Apagar el celular, alejarse de la civilización y pasar unas vacaciones realmente desconectados de la realidad es parte de la propuesta turística de la República Oriental del Uruguay. Con sus 176.000 km2, este país esconde rincones poco concurridos donde la norma es dejarse llevar y fundirse con la naturaleza, la gran mayoría, parte del Sistema Nacional de Áreas Protegidas. Algunos de ellos son:
Cabo Polonio
Es probablemente el más conocido de todos, tal vez porque es el más extremo a cuanto a desconexión hablamos. A Polonio solo se llega en jeep o a caballo, el agua que se consume es de un pozo local y no hay electricidad. Es un pueblito de pescadores que de vez en cuando pescan un gran tiburón y se convierte en el acontecimiento local. Suelen recibir muchas visitas, así que una de cada tres casas (que serán menos de cien) está acondicionada como hostal o presta sus espacios para colgar alguna hamaca. El pueblo está rodeado de bosques y dunas protegidas, que dan la sensación de no haber sido tocadas nunca por el hombre. La tarde se pasa haciendo alguna actividad playera y se recibe el atardecer alrededor de una fogata y a coro con una guitarra de fondo. Para una tarde diferente, se puede ir en barquito a la reserva de lobos marinos que está al frente.
Los humedales del este
Está declarada como Reserva de Biósfera Mundial y es casa de infinidad de colonias de aves locales. Los humedales son una zona de esteros espejados (en Uruguay llamados “bañados”) que tienen un ecosistema único por sus características. Los llaman “espejos de agua” por razones obvias que hacen que el paisaje valga toda la pena del viaje.

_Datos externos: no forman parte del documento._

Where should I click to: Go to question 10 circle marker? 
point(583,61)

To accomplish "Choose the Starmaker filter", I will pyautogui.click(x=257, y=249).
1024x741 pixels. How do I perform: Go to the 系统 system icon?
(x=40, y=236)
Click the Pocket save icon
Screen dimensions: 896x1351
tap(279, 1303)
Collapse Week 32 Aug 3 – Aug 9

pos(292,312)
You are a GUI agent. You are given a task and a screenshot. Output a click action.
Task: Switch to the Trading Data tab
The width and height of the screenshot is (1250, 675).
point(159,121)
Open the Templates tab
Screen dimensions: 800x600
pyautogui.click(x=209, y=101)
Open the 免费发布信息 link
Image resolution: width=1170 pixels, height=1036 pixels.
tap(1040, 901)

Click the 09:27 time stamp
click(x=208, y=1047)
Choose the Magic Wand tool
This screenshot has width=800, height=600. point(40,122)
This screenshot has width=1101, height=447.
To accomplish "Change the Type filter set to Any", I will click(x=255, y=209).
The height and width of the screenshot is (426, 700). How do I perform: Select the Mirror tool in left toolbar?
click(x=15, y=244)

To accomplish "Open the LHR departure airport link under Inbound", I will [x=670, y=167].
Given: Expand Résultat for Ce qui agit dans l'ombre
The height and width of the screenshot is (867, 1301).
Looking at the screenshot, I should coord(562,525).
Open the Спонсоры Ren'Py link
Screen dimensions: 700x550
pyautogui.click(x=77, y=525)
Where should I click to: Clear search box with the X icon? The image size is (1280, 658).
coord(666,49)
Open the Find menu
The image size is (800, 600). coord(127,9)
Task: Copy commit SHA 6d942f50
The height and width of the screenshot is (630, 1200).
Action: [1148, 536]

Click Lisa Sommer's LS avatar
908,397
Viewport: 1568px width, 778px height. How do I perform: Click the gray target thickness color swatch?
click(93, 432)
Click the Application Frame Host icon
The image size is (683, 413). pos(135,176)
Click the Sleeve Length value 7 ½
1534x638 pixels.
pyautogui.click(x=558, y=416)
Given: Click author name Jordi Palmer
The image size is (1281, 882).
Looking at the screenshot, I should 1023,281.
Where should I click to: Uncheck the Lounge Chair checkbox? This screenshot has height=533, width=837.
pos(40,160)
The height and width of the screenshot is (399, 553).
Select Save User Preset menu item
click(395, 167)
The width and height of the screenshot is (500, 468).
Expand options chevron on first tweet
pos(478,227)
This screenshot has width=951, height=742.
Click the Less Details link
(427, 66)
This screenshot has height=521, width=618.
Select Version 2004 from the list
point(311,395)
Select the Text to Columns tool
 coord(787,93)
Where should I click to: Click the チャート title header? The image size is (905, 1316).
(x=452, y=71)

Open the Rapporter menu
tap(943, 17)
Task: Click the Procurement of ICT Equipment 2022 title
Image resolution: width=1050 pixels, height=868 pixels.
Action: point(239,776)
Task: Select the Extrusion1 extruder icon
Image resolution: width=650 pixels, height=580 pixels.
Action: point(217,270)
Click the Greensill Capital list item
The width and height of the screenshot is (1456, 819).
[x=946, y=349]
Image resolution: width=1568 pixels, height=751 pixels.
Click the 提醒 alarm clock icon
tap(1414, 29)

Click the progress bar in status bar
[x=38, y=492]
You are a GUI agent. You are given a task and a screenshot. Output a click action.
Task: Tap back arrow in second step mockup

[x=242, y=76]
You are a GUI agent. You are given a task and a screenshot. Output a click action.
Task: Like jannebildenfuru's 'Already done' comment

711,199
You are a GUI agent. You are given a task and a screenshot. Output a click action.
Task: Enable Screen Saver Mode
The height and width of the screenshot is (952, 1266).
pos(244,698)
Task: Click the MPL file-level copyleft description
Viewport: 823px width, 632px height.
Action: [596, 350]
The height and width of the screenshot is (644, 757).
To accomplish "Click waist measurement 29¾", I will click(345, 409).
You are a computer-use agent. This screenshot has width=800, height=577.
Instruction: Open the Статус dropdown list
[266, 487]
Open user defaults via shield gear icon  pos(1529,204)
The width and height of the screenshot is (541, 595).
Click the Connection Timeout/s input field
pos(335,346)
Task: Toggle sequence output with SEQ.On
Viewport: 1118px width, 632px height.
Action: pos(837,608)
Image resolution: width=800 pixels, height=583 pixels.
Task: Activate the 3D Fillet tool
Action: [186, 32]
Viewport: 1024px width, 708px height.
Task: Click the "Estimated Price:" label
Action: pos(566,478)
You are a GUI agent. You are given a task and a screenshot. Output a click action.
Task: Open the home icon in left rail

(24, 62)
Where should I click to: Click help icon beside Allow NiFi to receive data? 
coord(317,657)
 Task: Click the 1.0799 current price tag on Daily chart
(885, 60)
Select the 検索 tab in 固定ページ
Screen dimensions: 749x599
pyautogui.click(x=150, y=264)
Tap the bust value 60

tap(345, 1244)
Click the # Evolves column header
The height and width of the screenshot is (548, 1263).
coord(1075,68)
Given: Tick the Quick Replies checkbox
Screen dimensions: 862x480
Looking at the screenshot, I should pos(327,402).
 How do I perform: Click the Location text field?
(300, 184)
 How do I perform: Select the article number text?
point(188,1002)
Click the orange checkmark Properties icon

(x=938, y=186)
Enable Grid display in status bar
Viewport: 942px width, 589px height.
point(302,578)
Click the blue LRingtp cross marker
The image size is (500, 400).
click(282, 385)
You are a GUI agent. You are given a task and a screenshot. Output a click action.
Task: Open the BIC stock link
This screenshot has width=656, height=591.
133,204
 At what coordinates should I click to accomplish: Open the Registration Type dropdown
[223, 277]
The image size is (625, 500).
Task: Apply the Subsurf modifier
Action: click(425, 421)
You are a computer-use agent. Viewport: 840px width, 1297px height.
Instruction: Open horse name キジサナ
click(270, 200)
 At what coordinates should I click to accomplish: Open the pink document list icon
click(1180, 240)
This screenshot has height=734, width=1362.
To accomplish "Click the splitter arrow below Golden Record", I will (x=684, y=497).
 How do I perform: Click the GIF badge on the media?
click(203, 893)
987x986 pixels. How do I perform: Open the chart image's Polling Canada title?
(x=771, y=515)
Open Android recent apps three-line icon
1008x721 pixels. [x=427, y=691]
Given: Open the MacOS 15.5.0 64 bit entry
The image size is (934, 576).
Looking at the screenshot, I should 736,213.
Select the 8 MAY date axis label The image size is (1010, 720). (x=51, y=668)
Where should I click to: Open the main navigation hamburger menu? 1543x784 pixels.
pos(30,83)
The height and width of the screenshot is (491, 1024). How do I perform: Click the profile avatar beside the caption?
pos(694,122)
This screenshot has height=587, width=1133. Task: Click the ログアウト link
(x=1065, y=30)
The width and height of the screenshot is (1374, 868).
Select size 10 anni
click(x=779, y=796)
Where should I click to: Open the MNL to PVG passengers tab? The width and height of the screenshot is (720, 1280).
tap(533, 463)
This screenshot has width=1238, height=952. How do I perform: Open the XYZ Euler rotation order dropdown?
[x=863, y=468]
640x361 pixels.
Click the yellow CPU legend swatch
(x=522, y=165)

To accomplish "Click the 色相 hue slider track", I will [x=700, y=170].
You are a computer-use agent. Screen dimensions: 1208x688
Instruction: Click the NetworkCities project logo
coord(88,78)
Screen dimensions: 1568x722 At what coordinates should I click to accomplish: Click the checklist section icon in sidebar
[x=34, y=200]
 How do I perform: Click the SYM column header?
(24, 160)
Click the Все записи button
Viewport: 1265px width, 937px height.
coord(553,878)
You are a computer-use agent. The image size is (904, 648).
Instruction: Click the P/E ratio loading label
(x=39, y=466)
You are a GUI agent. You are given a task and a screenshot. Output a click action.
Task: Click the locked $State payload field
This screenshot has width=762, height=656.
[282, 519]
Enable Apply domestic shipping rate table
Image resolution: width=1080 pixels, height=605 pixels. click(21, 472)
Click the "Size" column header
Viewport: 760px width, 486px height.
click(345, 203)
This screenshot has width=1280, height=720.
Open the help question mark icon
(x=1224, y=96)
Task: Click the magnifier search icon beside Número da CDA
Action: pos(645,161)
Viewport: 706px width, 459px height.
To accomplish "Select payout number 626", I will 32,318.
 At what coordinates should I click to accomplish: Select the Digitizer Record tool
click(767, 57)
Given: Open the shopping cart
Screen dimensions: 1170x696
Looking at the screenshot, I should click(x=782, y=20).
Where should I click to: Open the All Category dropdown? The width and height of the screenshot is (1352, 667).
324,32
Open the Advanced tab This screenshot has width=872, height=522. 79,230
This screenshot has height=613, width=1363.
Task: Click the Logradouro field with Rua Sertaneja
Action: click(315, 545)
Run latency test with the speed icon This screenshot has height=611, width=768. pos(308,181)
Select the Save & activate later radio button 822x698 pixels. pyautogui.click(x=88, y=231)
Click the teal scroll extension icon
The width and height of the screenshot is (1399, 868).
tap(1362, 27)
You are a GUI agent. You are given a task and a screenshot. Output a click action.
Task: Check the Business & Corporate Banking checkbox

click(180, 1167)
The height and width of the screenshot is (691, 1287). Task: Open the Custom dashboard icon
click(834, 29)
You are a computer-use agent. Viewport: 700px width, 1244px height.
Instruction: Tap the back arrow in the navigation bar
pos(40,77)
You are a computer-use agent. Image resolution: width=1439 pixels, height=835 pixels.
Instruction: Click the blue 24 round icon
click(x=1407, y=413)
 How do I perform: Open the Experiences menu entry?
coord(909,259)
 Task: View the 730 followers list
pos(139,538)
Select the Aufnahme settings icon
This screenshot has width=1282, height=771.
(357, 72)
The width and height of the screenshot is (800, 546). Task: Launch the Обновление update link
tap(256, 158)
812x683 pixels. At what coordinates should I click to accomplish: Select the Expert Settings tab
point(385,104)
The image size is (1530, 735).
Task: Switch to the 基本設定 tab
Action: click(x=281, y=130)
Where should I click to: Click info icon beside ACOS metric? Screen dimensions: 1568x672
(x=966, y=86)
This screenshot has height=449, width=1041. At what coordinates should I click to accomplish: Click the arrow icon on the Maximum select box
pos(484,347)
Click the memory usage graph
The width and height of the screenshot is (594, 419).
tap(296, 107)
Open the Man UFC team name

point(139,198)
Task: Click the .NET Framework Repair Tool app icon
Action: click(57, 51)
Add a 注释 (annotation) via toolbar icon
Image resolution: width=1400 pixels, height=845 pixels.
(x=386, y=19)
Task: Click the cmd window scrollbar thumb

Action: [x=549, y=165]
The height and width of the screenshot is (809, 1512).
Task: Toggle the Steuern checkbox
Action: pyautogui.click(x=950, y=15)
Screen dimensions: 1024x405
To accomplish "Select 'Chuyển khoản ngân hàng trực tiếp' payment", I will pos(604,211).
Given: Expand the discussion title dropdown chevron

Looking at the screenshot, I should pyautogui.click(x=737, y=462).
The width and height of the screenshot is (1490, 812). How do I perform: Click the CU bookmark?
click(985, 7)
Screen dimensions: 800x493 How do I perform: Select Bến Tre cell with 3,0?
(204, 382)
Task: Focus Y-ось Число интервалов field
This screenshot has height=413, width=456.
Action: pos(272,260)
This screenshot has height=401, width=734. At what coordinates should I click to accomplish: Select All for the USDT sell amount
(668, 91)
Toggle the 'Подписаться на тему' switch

Además, cerca se pueden encontrar excavaciones arqueológicas que dan fe de civilizaciones de hace más de 5 mil años. Estando allí, es imperdible acercarse también al Monte de Ombúes.
Isla de Flores
Es una isla casi abandonada en el medio entre Montevideo y el llamado banco inglés, un piso rocoso en el medio del Río de la Plata, donde más de una embarcación ha naufragado. Isla de Flores solo cuenta con un faro y las ruinas rocosas de lo que quedó de la construcción colonial: una capilla, un cementerio y una sala de enfermería, ¿ya adivinaron? Era a este lugar a donde enviaban a los enfermos de fiebre amarilla y malaria cuando el diagnóstico no era prometedor. Alguna vez estuvo habitada por cientos de personas, pero actualmente solo lo habitan dos personas, el cuidador del faro y su ayudante, que se turnan para estar allí en períodos de dos semanas cada uno.
El Salto del Penitente
Este salto es el más alto del país y hasta hace poco quedaba realmente alejado de la civilización. Hace pocos años se abrieron nuevos caminos y se construyeron instalaciones para poder disfrutarlo más de cerca y con menos riesgos. Actualmente se puede cruzar la parte de arriba del salto a través de una tirolesa colgados con un arnés y observar la sierra desde las alturas. En el resto del parque se pueden practicar otros deportes naturales como canopy, rapel y trekking.
Cerro verde
Forma parte del parque Santa Teresa y ahí, desde playa la Moza -el último atisbo de civilización cercano-, se puede llegar por un camino de playa. Hay carteles en el camino indicando que la playa es peligrosa, pero una vez se llega a Cerro Verde, una pequeña montaña en medio de la nada, hay un par de miradores desde donde se puede ver la costa de lado y lado, además de las islas Verde y la Coronilla, donde las tortugas van a desovar una vez al año. La vista es increíble. Con un poco de suerte, también la acompañan un paso de ballenas a la distancia.